Red Bull’s Sergio Perez had to go around again to make it into Q2, as McLaren’s Daniel Ricciardo just made it through in 15th. After setting a solid lap on his first run, Williams’ Nicholas Latifi (1m05.175s) couldn’t improve on his final attempt to be 16th.

It was disaster for Alpine’s Esteban Ocon (1m05.217s) too, who was only 17th, with Alfa Romeo’s Kimi Raikkonen (1m05.429s) 18th after his brief gravel run on his first run. A small off for Haas’ Mick Schumacher (1m06.041s) meant he was 19th with Nikita Mazepin (1m06.192s) 20th. The Top 18 were covered within a second of the leader.


The second part of F1 Styrian GP qualifying saw some different strategies being played out, with Perez among the Top 2 teams on the soft tyres, while rest of the three were on the mediums. Verstappen was still quicker than his teammate by 0.043s.

Bottas was third initially with Hamilton only fifth after he flat-spotted his tyres at Turn 3. Alfa Romeo’s Antonio Giovinazzi was the only other to use the medium tyres for his first run. After the first run, AlphaTauri’s Pierre Gasly led the way from Verstappen by 0.004s.

Multiple laps from Bottas saw him in third, 0.014s behind Gasly, as he dropped Norris to fourth from Perez and Hamilton. The British driver used another medium set on his second run and could only improve to fourth, 0.083s behind Gasly.

At the end, it was Perez on top on the soft tyres with a 1m04.197s lap from McLaren’s Norris as Gasly was third. It was so tight in the field, with the Top 15 covered under 0.800s of the pace-setter, with Williams’ George Russell (1m04.671s) losing out in 11th.

He was only 0.008s behind Aston Martin’s Lance Stroll, whose fast lap was deleted. His teammate Sebastian Vettel’s lap was deleted was well, which dropped him from 12th to 14th, with Ferrari’s Carlos Sainz only 12th from McLaren’s Daniel Ricciardo.

The Spaniard set a 1m04.800s lap to the Australian’s 1m04.808s and the German’s 1m04.875s. Having used the medium tyres for his first run, Giovinazzi switched to soft but was only 15th with a 1m04.913s lap.


The third part in F1 Styrian GP qualifying saw Hamilton set an early benchmark, but he was beaten by Verstappen with a 1m03.841s lap to take provisional pole. Despite a second attempt from the Brit, he was still 0.226s down on the Dutchman.

With Perez on a used set, he was fifth after his first run, which allowed Norris and Bottas to be third and fourth. Replays showed that AlphaTauri’s Yuki Tsunoda kind of blocked Bottas in Turn 4, which the stewards noted and put under investigation.

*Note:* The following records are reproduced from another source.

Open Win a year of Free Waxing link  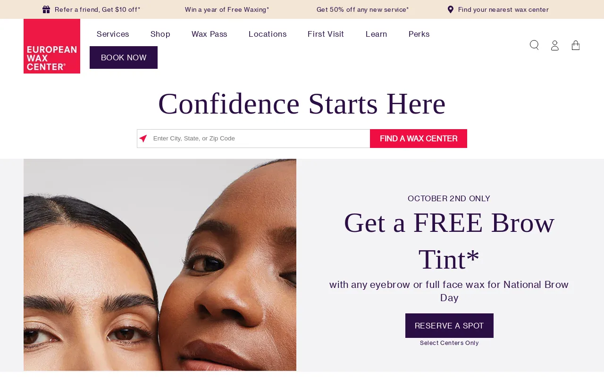point(227,9)
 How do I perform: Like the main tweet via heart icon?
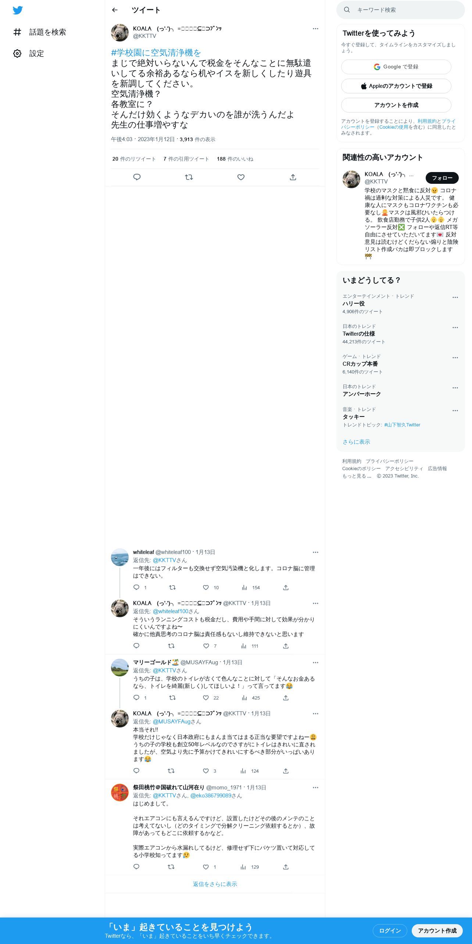tap(241, 177)
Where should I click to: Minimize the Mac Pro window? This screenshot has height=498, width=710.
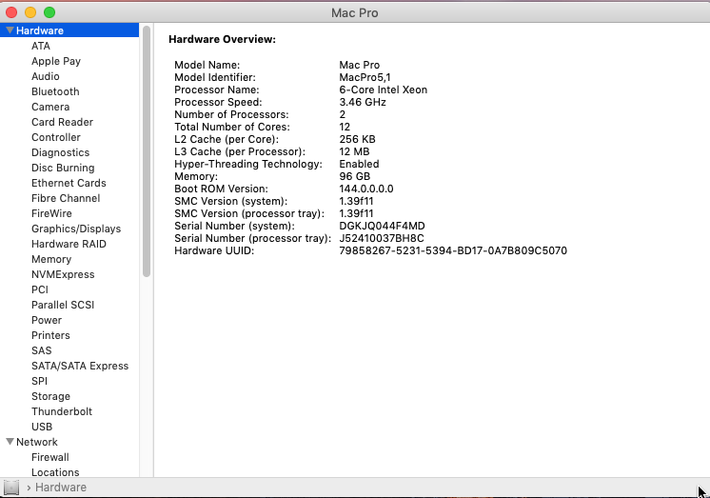click(30, 12)
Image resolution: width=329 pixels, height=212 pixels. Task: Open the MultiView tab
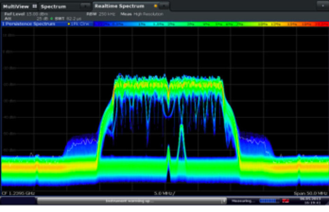(16, 6)
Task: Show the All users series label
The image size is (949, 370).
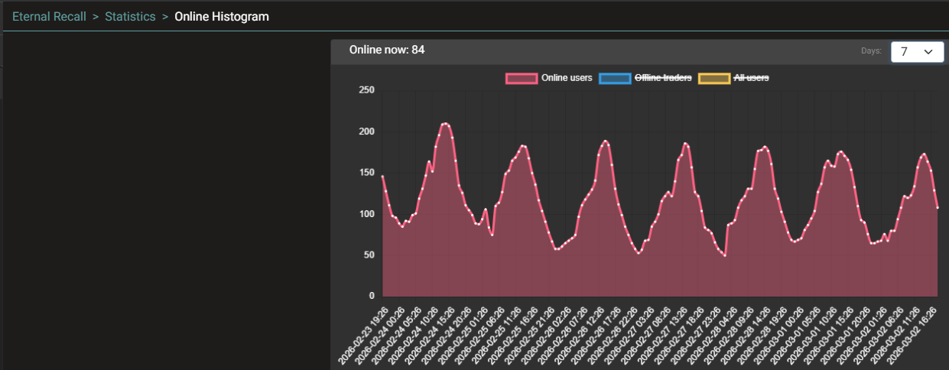Action: (751, 78)
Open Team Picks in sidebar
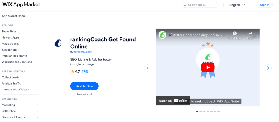The height and width of the screenshot is (122, 279). click(x=9, y=32)
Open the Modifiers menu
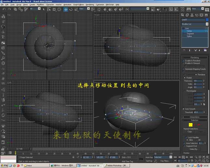This screenshot has width=210, height=168. click(40, 5)
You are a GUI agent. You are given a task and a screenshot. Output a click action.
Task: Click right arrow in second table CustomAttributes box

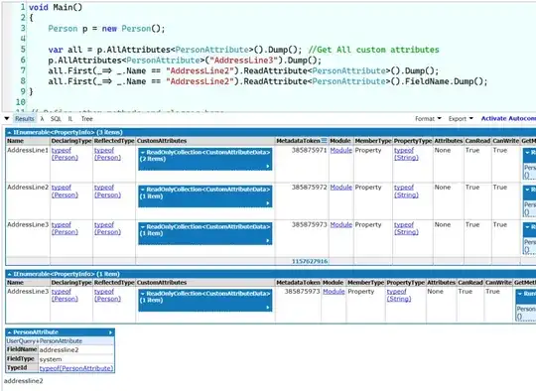pos(268,308)
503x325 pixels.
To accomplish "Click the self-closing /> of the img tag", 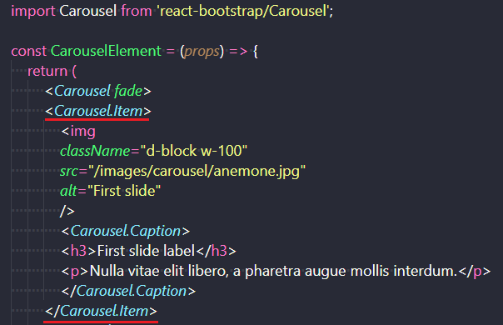I will [67, 211].
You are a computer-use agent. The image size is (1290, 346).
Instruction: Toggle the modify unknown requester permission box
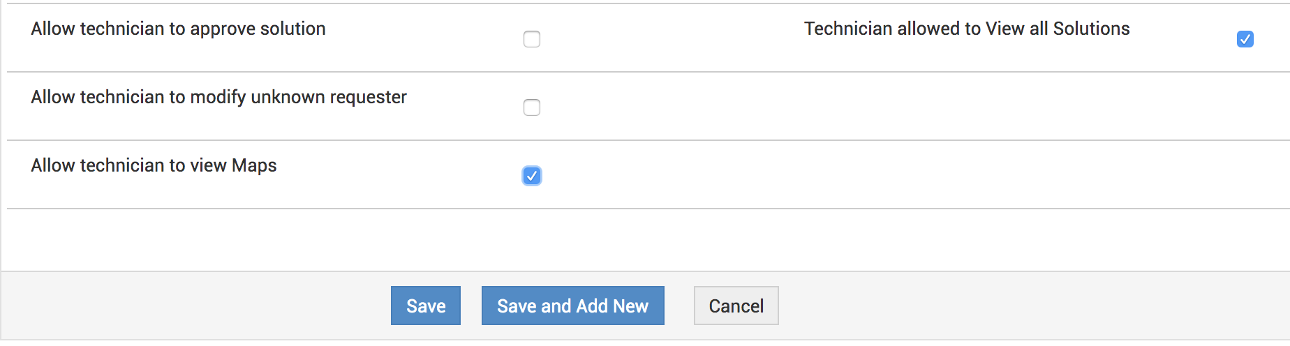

The second run saw Hamilton (1m04.067s) jump the queue, which eventually ruined his lap as he ended up third behind F1 Styrian GP pole-sitter Verstappen (1m03.841s) and Bottas (1m04.035s). Norris (1m04.120s) was fourth, beating Perez (1m04.168s).

Hamilton, Norris and Perez will start from second, third and fourth after the three-place grid drop for Bottas. Behind the Top 5, Gasly (1m04.236s) slotted in sixth from Ferrari’s Charles Leclerc (1m04.472s), Tsunoda (1m04.514s), Alpine’s Fernando Alonso (1m04.574s) and Stroll (1m04.708s) in the Top 10.

UPDATE: Following the F1 Styrian GP qualifying, the stewards deemed Tsunoda to be impeding Bottas at Turn 4 in Q3. They felt the team could have done better and handed him with a three-place grid drop and one point on his license.

This drops him to 11th, which promotes Alonso to eighth, Stroll to ninth and Russell to 10th – where the Brit will still retain his free starting tyre choice. “The Stewards heard from the driver of Car 22 (Yuki Tsunonda), the driver of car 77 (Valtteri Bottas) and team representatives and reviewed video evidence,” said the stewards.

“Car 22 had just completed a fast lap and had communication from the team that he was now on an in lap. The team did not warn car 22 of the approach of car 77 on a fast lap. Car 77 approached Car 22 at the entry to Turn 4. Car 22 was on the racing line and while he attempted to move off the racing line to the outside he did impede car 77 unnecessarily.

“It is the responsibility of every driver to be aware of faster cars when they are on a slow lap. The team should have assisted the driver in being aware of the approaching faster car but such lack of communication is not an excuse for the driver.”